======== TEXT PROVIDED

By Michael Gilroy, Institute for System Level IntegrationLivingston UKJames Irvine, University of StrathclydeGlasgow UKGideon Riddell, A2E LimitedLivingston UK
As storage requirements and magnetic disk densities increase the need for reliable storage solutions also increase. This IP core, written in Verilog HDL, provides a small and efficient hardware accelerator for performing RAID 6 calculations to provide uninterrupted access to data during both single and double disk failures.
In this paper we describe the implementation and verification of a RAID 6 IP block. We present an example system implemented on an FPGA to demonstrate the capabilities of the IP block and verify its operation in hardware.
The digital storage requirements for both consumer and high end systems continue to increase rapidly year on year. This is being driven by the widespread adoption of digital TV, photography music etc., plus increased legislation on business to retain data over longer time periods.
Coupled with this increase in storage requirements is the need for ensuring availability and reliability of the data and delivering this at as low a cost as possible. Redundant arrays of independent disks (RAID) have, since the 1980s, provided the means to store and recover lost data efficiently . Of the original RAID levels, RAID 5 provided the optimal solution based upon the cost and reliability for systems with 3 or more hard disk drives.
The performance benefits offered by RAID 5 based solutions are slowly being eroded by the increased risk of data loss due to multiple simultaneous disk errors, be they unrecoverable read errors or disk drive failures (erasures).
In this paper we discuss the limitations of RAID 5, the benefits of adopting RAID 6, present a RAID 6 IP block the verification process, and an example RAID 6 based application.
RAID allows the combination of multiple hard disk drives to provide a combination of one or more of the following characteristics:
- Protection against data loss.
- Provision of real-time data recovery with uninterrupted data access during both drive failure or data recovery.
- Increased system uptime and network availability.
- Multiple drives working in parallel which increases system performance.
Various RAID levels were proposed by Paterson et al in their 1981 paper  describing RAID architectures. Of these, RAID 5 offered the best performance in terms of reliability when compared with the overall system cost, data availability, redundancy overhead and data throughput.
RAID 5 utilises a single redundant disk which contains parity data to allow data recovery for and single disk failure or read error. The parity calculation may be readily implemented in software or in via a simple field of XOR gates in hardware.

================
======== MATERIAL PROVIDED

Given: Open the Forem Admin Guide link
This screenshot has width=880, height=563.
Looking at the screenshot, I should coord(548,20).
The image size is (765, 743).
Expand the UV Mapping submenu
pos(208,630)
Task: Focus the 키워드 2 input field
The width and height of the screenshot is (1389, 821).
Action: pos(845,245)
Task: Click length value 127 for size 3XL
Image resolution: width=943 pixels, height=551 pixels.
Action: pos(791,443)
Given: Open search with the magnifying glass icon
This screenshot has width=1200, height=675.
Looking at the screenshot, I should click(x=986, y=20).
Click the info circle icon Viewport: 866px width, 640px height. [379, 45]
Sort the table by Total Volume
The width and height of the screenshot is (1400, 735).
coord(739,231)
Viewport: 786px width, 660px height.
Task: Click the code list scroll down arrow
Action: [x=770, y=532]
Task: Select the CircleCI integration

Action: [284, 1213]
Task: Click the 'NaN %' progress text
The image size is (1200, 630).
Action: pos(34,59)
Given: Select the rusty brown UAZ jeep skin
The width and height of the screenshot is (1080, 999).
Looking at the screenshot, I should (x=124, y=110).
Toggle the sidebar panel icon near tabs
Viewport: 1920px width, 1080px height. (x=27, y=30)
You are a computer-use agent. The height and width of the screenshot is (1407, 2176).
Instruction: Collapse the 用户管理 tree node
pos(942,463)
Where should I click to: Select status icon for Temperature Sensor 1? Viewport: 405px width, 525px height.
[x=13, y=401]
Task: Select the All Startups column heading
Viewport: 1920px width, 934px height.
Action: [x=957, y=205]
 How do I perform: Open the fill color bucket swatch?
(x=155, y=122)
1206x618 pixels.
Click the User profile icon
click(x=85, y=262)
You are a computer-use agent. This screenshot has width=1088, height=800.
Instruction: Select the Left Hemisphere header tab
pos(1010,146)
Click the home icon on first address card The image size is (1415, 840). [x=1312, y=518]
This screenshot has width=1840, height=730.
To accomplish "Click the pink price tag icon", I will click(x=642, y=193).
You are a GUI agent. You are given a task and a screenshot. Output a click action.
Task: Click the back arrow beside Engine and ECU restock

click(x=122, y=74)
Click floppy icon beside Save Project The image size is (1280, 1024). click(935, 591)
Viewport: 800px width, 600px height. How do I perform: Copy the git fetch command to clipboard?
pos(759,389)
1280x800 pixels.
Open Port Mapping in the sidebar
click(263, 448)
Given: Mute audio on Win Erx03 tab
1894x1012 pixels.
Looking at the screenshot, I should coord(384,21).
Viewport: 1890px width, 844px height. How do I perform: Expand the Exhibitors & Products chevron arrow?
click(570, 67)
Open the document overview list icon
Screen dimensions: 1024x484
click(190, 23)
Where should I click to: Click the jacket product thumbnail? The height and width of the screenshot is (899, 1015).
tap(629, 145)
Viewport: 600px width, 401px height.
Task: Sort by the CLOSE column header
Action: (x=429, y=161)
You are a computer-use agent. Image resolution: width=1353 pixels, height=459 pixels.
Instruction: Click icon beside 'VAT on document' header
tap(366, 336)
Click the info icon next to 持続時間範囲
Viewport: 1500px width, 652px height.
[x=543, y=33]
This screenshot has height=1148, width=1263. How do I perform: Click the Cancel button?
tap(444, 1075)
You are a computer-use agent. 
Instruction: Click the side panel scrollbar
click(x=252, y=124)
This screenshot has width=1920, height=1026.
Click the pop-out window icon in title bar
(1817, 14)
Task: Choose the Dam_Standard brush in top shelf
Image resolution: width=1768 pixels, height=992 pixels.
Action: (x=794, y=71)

================

> _WHAT IS NEEDED_
Rewrite the part of the RAID 6 paper that opens with "The digital storage" and closes with "hard disk drives.", putting "annually" in place of "year on year". None of this data is needed to work on the RAID 6 paper.

> _WORKED SOLUTION_
The digital storage requirements for both consumer and high end systems continue to increase rapidly annually. This is being driven by the widespread adoption of digital TV, photography music etc., plus increased legislation on business to retain data over longer time periods.
Coupled with this increase in storage requirements is the need for ensuring availability and reliability of the data and delivering this at as low a cost as possible. Redundant arrays of independent disks (RAID) have, since the 1980s, provided the means to store and recover lost data efficiently . Of the original RAID levels, RAID 5 provided the optimal solution based upon the cost and reliability for systems with 3 or more hard disk drives.